Collected data
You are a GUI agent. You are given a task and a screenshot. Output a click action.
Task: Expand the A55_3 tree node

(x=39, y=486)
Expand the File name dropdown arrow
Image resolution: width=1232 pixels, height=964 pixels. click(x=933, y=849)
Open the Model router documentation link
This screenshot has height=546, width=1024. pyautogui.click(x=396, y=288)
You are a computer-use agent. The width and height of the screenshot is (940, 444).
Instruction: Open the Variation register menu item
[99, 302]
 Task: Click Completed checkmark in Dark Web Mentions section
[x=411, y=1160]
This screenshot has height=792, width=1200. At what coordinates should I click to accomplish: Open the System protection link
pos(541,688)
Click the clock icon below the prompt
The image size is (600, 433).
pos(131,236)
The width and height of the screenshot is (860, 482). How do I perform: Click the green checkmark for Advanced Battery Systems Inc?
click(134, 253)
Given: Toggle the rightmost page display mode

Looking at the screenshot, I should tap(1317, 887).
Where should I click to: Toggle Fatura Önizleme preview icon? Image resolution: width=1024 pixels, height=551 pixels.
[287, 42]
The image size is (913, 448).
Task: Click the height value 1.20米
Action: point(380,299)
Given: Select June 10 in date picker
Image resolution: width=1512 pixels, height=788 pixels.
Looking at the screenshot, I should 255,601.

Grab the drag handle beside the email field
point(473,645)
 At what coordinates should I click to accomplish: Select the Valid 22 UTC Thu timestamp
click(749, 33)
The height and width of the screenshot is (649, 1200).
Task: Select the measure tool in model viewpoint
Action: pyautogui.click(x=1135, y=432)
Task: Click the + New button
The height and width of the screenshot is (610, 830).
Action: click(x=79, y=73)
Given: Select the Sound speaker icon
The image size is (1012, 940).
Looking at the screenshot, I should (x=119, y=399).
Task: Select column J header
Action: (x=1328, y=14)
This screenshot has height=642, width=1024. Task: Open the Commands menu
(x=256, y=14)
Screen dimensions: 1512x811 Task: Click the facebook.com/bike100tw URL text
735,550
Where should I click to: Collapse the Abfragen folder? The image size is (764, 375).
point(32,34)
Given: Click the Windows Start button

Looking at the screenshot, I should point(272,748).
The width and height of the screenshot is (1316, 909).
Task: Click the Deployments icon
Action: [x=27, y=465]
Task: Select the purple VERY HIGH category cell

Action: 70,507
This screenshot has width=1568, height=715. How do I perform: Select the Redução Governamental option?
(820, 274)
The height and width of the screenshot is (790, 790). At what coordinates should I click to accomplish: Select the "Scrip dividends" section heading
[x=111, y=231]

(What you need to do):
State how many lines of the records above hold the word "agent", adding nothing beyond the number.

(Response for this exercise):
2